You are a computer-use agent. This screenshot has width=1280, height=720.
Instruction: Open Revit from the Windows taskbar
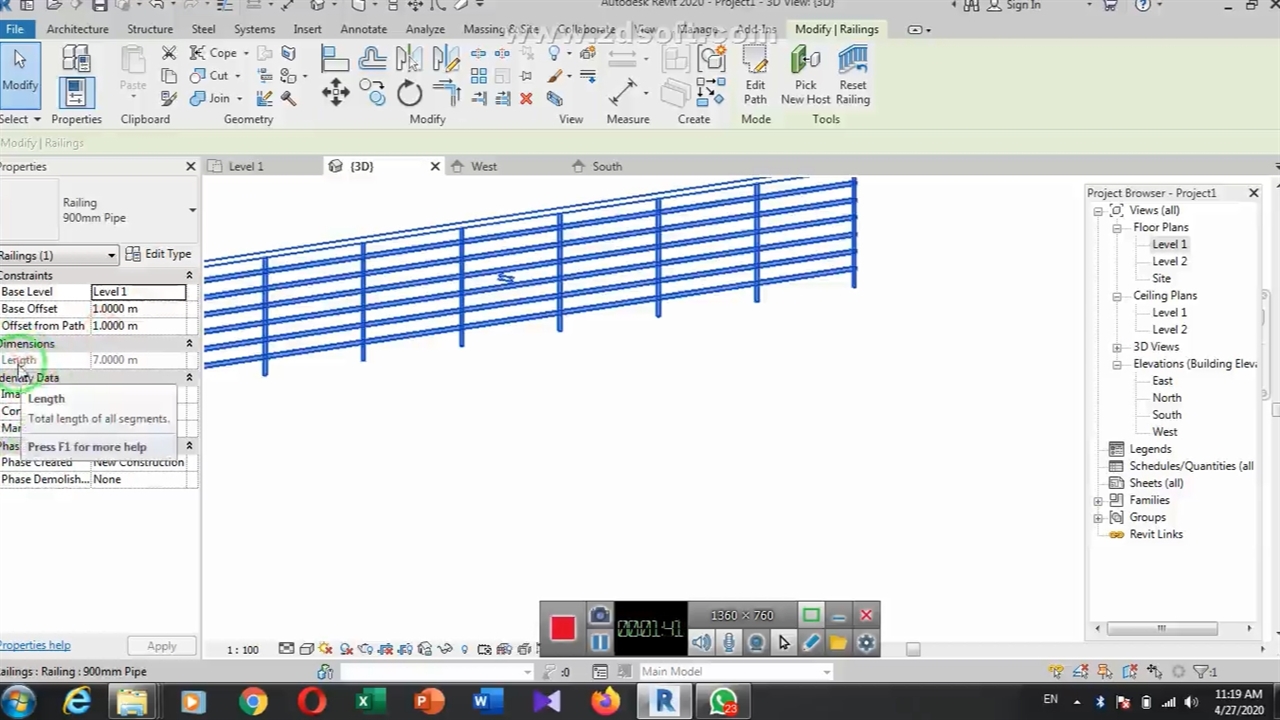pyautogui.click(x=663, y=701)
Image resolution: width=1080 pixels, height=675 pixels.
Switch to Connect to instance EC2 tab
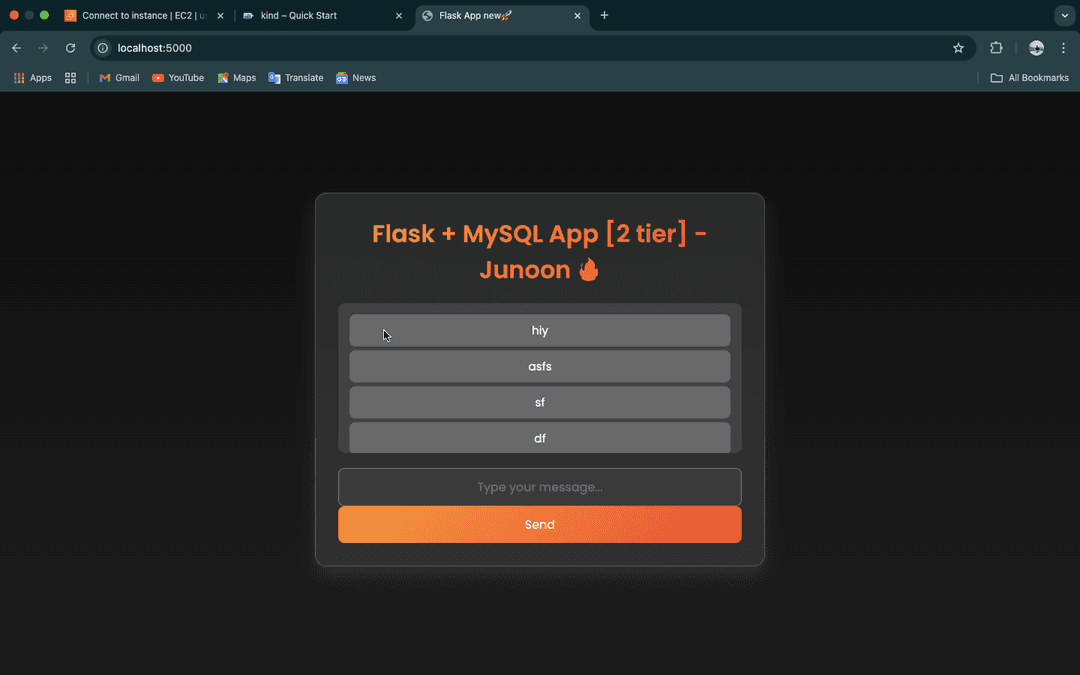[140, 16]
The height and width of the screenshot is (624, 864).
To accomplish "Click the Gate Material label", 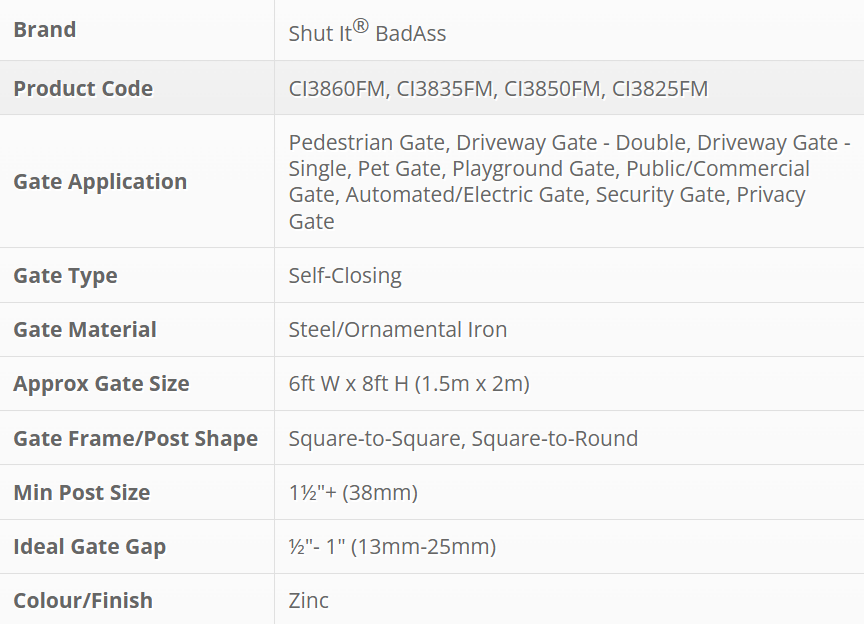I will tap(85, 329).
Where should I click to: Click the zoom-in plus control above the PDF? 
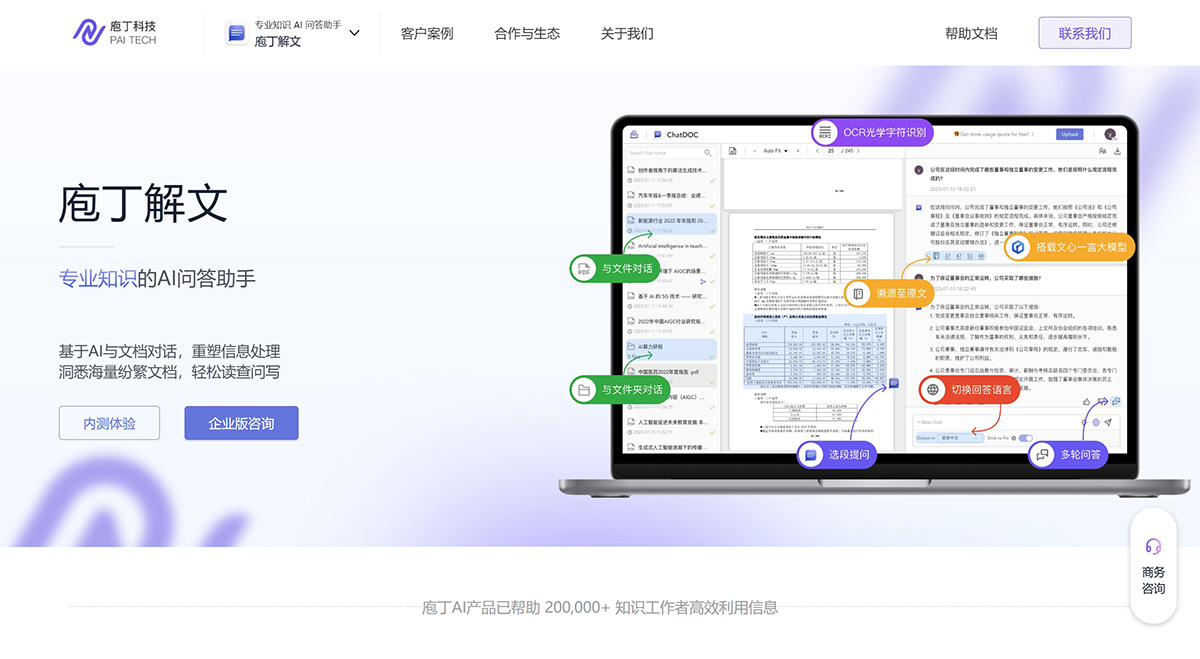798,151
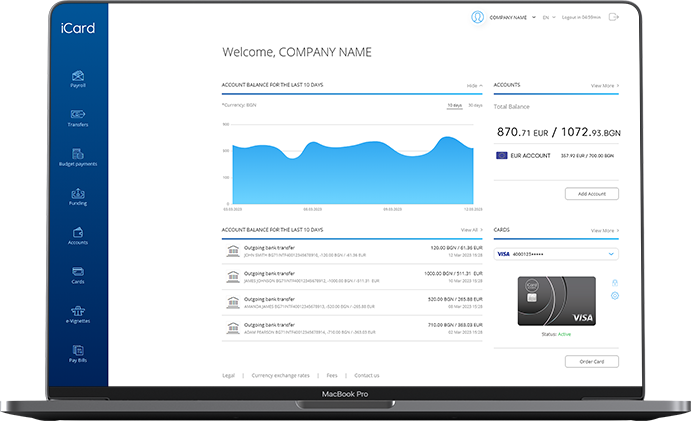Select the 10 days chart range

point(454,105)
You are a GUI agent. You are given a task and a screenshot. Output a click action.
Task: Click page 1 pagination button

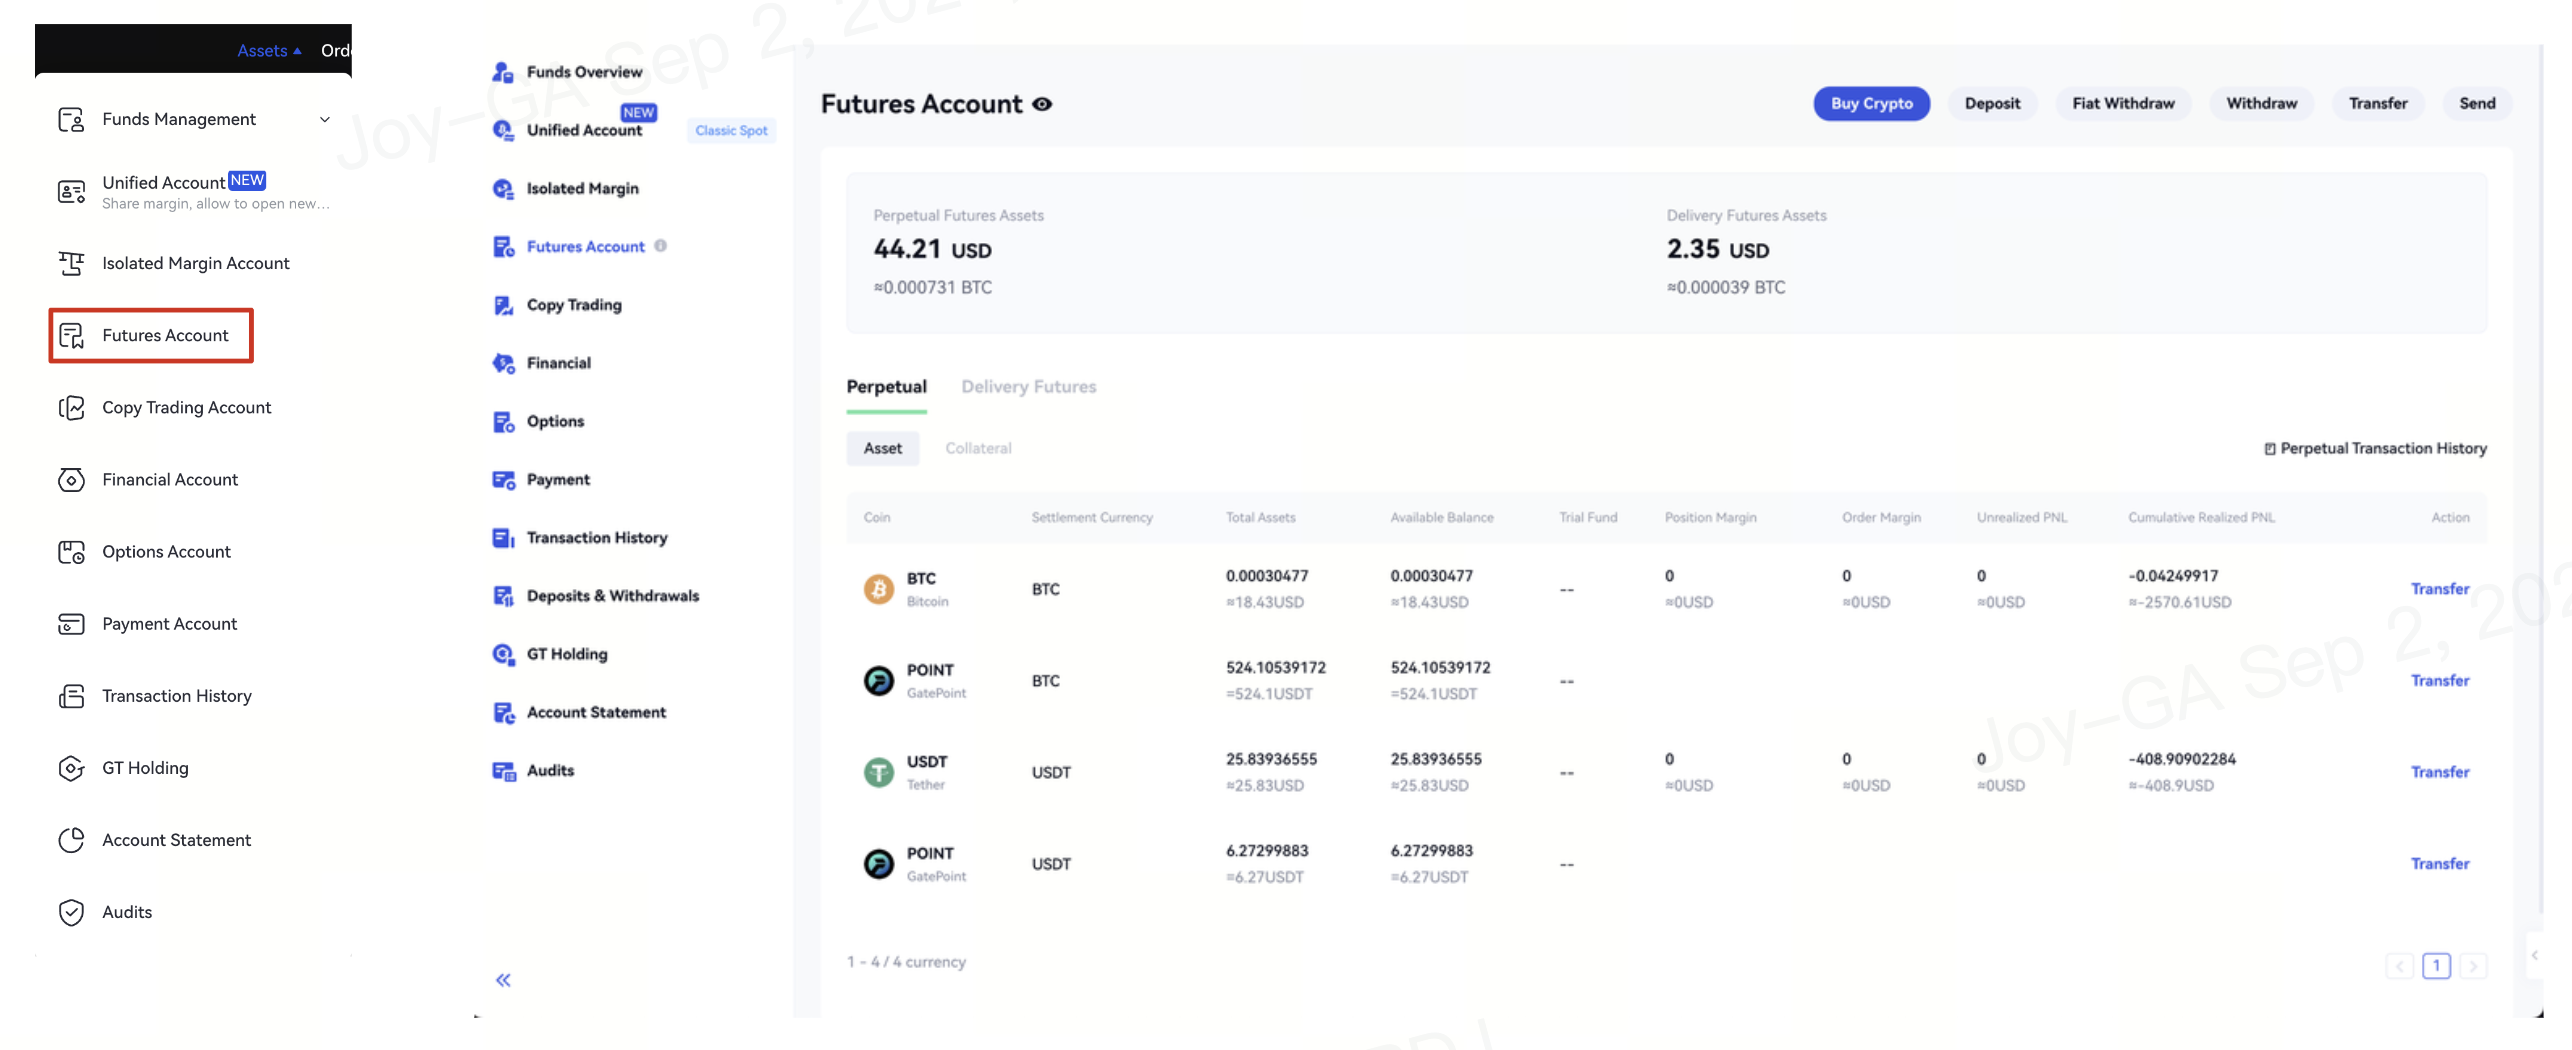2436,966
- - -
Task instructions >> Rewrite the stretch of the material from the line containing "You are a GUI" through its end as a numbered list, skipping blank lines and leaving out the pictures.

Output of the task >>
1. You are a GUI agent. You are given a task and a screenshot. Output a click action.
2. Task: Click page 1 pagination button
3. 2436,966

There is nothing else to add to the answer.